| Extracted material |
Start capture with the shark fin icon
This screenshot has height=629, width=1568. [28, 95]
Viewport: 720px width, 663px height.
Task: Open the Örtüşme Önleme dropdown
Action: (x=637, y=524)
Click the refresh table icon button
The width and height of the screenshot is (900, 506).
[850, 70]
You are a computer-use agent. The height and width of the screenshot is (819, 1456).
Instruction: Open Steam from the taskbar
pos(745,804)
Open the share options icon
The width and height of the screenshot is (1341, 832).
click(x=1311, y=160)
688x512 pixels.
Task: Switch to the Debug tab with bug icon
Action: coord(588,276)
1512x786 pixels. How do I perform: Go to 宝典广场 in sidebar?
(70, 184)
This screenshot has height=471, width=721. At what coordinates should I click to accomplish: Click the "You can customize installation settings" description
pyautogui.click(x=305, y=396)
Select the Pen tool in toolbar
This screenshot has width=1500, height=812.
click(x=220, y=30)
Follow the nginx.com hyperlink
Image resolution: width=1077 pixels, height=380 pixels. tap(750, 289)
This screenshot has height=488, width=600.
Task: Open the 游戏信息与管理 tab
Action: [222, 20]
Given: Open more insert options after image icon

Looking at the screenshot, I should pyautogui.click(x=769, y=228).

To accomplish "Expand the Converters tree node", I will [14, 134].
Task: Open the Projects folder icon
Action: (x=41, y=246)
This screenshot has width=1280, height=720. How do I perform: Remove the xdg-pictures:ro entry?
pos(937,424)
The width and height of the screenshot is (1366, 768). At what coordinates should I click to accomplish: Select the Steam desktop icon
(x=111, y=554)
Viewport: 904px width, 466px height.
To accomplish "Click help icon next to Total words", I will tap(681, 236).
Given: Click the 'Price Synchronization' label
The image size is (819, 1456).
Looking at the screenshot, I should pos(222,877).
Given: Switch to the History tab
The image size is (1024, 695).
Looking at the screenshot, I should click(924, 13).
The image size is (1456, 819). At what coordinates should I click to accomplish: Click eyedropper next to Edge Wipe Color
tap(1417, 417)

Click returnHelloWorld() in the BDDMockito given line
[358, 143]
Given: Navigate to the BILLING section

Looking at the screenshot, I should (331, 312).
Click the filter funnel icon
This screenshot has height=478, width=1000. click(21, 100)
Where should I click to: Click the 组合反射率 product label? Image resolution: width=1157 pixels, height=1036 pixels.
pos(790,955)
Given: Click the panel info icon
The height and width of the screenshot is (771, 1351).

| Your goal |
Copy out the entries from the line containing "Follow the nginx.com hyperlink" through the line containing "Looking at the screenshot, I should pos(222,877).", reproducing each one without any change.

| Solution to the exercise |
Follow the nginx.com hyperlink
Image resolution: width=1077 pixels, height=380 pixels. tap(750, 289)
This screenshot has height=488, width=600.
Task: Open the 游戏信息与管理 tab
Action: [222, 20]
Given: Open more insert options after image icon

Looking at the screenshot, I should pyautogui.click(x=769, y=228).

To accomplish "Expand the Converters tree node", I will [14, 134].
Task: Open the Projects folder icon
Action: (x=41, y=246)
This screenshot has width=1280, height=720. How do I perform: Remove the xdg-pictures:ro entry?
pos(937,424)
The width and height of the screenshot is (1366, 768). At what coordinates should I click to accomplish: Select the Steam desktop icon
(x=111, y=554)
Viewport: 904px width, 466px height.
To accomplish "Click help icon next to Total words", I will tap(681, 236).
Given: Click the 'Price Synchronization' label
The image size is (819, 1456).
Looking at the screenshot, I should pos(222,877).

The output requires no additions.